Brief: An exact copy of the lines from the one containing "Bisnis (1196, 80)" through the last line below is required; include both of those lines and no others.

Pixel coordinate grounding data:
········

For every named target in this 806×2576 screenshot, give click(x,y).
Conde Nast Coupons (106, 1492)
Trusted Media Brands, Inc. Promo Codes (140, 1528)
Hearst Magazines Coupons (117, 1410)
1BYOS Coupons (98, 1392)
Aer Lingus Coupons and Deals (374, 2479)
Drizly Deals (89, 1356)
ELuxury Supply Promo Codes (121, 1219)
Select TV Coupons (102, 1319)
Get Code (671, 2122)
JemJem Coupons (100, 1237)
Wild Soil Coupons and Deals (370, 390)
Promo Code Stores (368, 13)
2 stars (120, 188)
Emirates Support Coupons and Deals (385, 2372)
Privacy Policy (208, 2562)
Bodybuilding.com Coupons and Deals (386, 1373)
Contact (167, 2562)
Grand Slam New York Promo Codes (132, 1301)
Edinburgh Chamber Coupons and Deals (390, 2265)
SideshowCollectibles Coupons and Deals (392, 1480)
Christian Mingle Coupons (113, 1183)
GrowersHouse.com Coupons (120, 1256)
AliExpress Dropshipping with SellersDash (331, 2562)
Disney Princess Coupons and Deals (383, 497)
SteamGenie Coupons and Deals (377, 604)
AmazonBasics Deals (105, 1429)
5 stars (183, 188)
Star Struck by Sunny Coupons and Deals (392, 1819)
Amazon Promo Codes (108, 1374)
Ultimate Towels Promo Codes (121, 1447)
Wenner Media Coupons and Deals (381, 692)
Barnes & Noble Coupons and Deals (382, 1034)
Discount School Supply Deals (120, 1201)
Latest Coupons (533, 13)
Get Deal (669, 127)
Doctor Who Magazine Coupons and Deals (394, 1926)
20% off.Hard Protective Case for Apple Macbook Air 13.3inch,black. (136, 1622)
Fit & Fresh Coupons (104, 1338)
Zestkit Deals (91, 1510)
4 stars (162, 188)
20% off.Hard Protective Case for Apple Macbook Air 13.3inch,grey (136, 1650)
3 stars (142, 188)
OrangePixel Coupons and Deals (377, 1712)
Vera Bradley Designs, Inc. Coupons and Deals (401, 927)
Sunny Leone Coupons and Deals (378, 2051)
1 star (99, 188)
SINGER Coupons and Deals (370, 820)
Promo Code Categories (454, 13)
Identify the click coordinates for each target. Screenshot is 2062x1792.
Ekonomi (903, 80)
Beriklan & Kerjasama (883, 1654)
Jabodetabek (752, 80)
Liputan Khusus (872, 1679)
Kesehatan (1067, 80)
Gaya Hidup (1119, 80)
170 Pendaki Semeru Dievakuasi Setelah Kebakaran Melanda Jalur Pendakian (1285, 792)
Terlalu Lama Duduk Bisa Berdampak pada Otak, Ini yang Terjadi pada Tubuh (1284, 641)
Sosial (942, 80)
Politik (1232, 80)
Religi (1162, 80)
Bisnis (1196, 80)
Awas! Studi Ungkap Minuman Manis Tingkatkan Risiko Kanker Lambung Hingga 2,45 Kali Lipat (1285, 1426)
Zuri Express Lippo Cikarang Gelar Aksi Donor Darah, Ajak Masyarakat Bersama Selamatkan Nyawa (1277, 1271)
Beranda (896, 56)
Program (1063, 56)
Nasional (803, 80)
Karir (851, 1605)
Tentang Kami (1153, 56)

········

Output of the exercise:
Bisnis (1196, 80)
Awas! Studi Ungkap Minuman Manis Tingkatkan Risiko Kanker Lambung Hingga 2,45 Kali Lipat (1285, 1426)
Zuri Express Lippo Cikarang Gelar Aksi Donor Darah, Ajak Masyarakat Bersama Selamatkan Nyawa (1277, 1271)
Beranda (896, 56)
Program (1063, 56)
Nasional (803, 80)
Karir (851, 1605)
Tentang Kami (1153, 56)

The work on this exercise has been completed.